■ Task instructions ■
Give back an exact copy of the listing that follows, without the pictures.

((

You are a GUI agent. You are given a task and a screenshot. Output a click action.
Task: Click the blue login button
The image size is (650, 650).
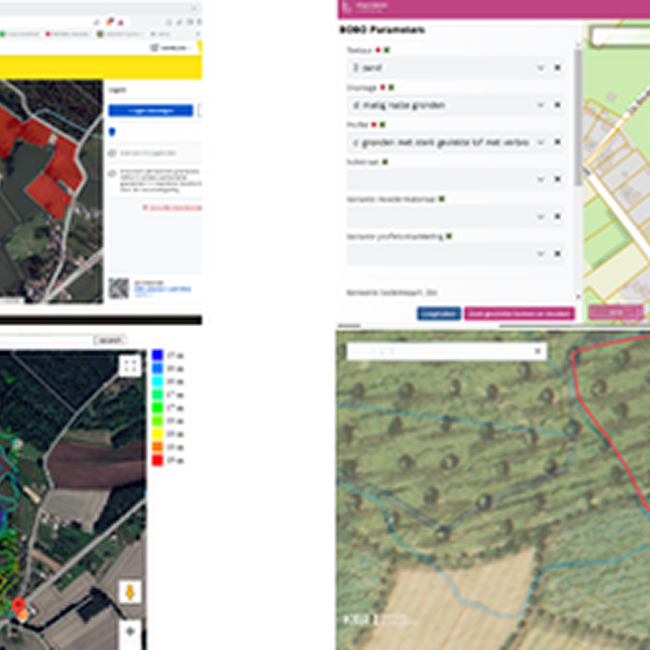point(150,110)
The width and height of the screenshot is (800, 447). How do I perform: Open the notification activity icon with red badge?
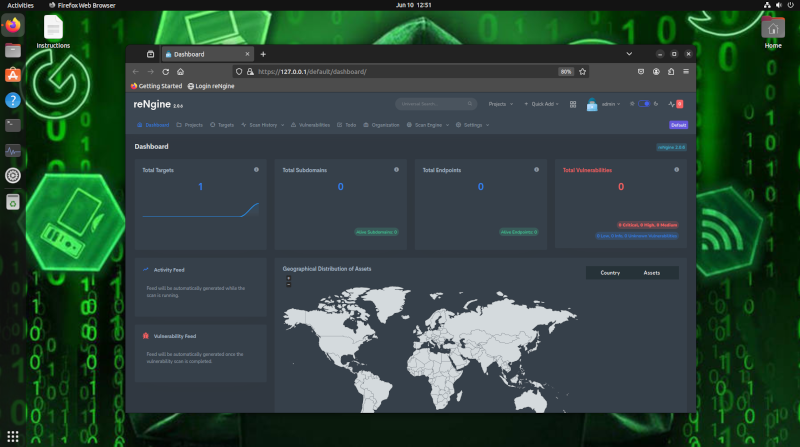(x=676, y=104)
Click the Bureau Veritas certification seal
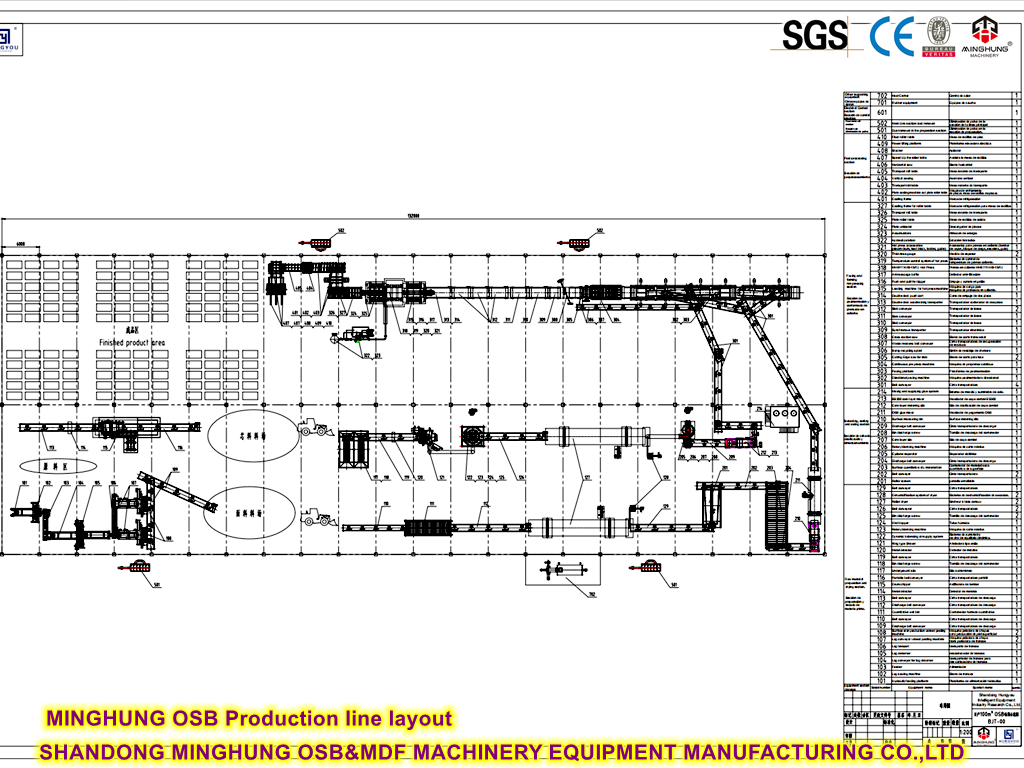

))

■ Answer to this exercise ■
You are a GUI agent. You are given a task and a screenshot. Output a click action.
Task: Click the blue login button
The image size is (650, 650).
point(150,110)
The width and height of the screenshot is (800, 447). How do I perform: Open the notification activity icon with red badge?
(x=676, y=104)
Click the Bureau Veritas certification seal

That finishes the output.